The other recommendations of the WHO Council’s report are framed around the need for nations to proactively and collaboratively shape markets in order to prioritize human health and wellbeing and planetary health. This includes recommendations to redraw the international architecture of finance to fund health equitably and proactively, including an effective and inclusive crisis response [25]. It also includes the need to build symbiotic public-private alliances that maximize public value, sharing both risks and rewards. Notably, these goals are not to be solely the purview of health ministries, but rather should be the goals for all government agencies. The maximization of human and planetary well-being, rather than maximization of purely economic metrics, such as gross domestic product, should be the ultimate public sector goals.
For this special issue of the journal, we welcome an array of original research studies, reviews and perspective pieces from all involved parties that shine light on the opportunities for achieving the goals enshrined within ‘Economics of Health for All’ and the obstacles to achieving those goals. We welcome research that has a local, national or multi-national focus.
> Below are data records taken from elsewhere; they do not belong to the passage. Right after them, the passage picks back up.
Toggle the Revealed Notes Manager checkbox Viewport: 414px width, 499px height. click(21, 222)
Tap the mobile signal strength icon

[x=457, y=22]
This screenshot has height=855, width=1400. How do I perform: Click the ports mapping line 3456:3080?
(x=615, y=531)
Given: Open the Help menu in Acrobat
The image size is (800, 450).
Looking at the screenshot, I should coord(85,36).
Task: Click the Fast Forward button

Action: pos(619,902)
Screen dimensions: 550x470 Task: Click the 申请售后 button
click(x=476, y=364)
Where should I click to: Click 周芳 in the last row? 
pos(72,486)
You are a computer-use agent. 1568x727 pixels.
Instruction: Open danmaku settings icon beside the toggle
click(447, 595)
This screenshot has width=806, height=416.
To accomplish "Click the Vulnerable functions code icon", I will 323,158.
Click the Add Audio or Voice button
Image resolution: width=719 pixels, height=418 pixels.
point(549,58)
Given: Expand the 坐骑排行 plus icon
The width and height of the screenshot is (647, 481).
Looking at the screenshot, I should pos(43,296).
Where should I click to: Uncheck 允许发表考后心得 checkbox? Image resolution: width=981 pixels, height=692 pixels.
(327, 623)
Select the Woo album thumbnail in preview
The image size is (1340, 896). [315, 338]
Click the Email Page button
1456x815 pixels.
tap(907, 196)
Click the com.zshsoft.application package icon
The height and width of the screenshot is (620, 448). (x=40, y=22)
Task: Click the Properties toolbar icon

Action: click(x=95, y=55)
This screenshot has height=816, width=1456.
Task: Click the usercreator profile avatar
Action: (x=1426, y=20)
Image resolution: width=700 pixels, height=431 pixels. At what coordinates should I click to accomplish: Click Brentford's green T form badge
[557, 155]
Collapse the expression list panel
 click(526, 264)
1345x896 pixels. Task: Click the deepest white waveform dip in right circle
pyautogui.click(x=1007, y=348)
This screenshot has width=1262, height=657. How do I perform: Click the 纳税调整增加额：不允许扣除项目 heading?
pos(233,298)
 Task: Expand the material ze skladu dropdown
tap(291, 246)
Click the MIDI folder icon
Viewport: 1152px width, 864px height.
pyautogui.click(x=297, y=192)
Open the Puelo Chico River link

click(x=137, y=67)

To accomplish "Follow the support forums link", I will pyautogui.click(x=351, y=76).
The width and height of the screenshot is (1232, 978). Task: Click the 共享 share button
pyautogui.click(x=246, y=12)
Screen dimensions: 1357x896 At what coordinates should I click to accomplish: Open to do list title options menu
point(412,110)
Given the scope of Cost-Effectiveness and Resource Allocation, we anticipate that several contributions will focus on applications that broaden the range of inputs and outputs of economic evaluation and policy-related research in line with the vision of the WHO Council’s report, and the potential challenges this entails for health care decision-making processes. However, we would welcome contributions that shed light on organizational and system-level factors and processes that facilitate and/or hinder the achievement of health for all.